Gabon : Le coût de la fiscalité aérienne freine la compétitivité du ciel national

Le ministre des Transports et les compagnies aériennes engagent des discussions pour réduire le prix des billets d’avion. Cette volonté se heurte toutefois aux récentes augmentations des redevances aéroportuaires et au maintien de taxes spécifiques qui pèsent sur le coût du transport au départ de Libreville.

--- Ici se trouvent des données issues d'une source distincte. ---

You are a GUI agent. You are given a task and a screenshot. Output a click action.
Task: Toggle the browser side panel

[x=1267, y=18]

L’État gabonais et les opérateurs du transport aérien, dont la compagnie Air France, cherchent un terrain d’entente pour réduire le coût des billets d’avion. Le ministre des Transports, Ulrich Manfoumbi Manfoumbi, exprime sa préoccupation face à la structure actuelle des prix, marquée par une accumulation de taxes et de redevances.

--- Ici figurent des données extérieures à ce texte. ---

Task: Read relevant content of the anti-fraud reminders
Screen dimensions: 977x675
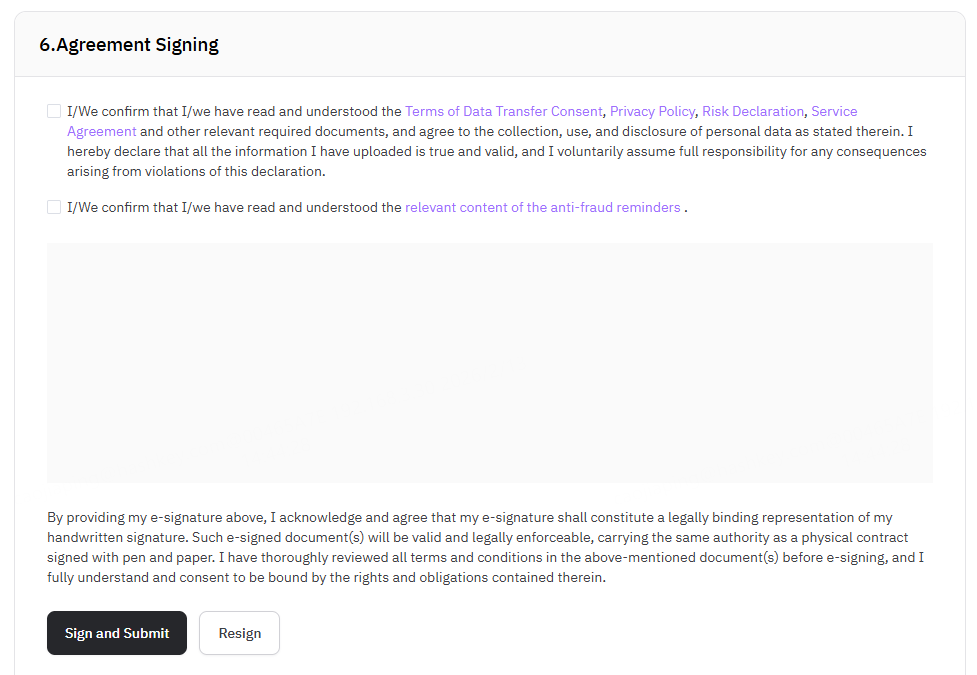Action: (542, 207)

Le gouvernement appelle à un effort des parties prenantes pour obtenir une baisse tarifaire au profit des usagers. Toutefois, la politique fiscale nationale actuelle contredit cet objectif. Libreville applique plusieurs prélèvements sur les titres de transport, notamment la Contribution spéciale de solidarité maintenue à 1 % du chiffre d’affaires hors taxes. À cela s’ajoute la hausse de la redevance de sûreté aéroportuaire, passée de 10 000 à 23 000 FCFA pour les vols internationaux, ainsi qu’une revalorisation de la redevance passagère.

Cette orientation budgétaire vise le financement des infrastructures par l’usager. Elle place néanmoins le Gabon en décalage avec les pays de la Cédéao. Ces derniers amorcent une réduction de leur fiscalité depuis le 1er janvier 2026 pour dynamiser leur ciel. De même, l’Éthiopie maintient des taxes modérées pour favoriser son trafic.

Le maintien de charges élevées à Libreville impacte la compétitivité du hub gabonais face aux plateformes voisines. Si l’augmentation des recettes renfloue le Trésor public, elle freine l’attractivité de la destination dans un contexte continental de recherche de baisse des coûts de transport.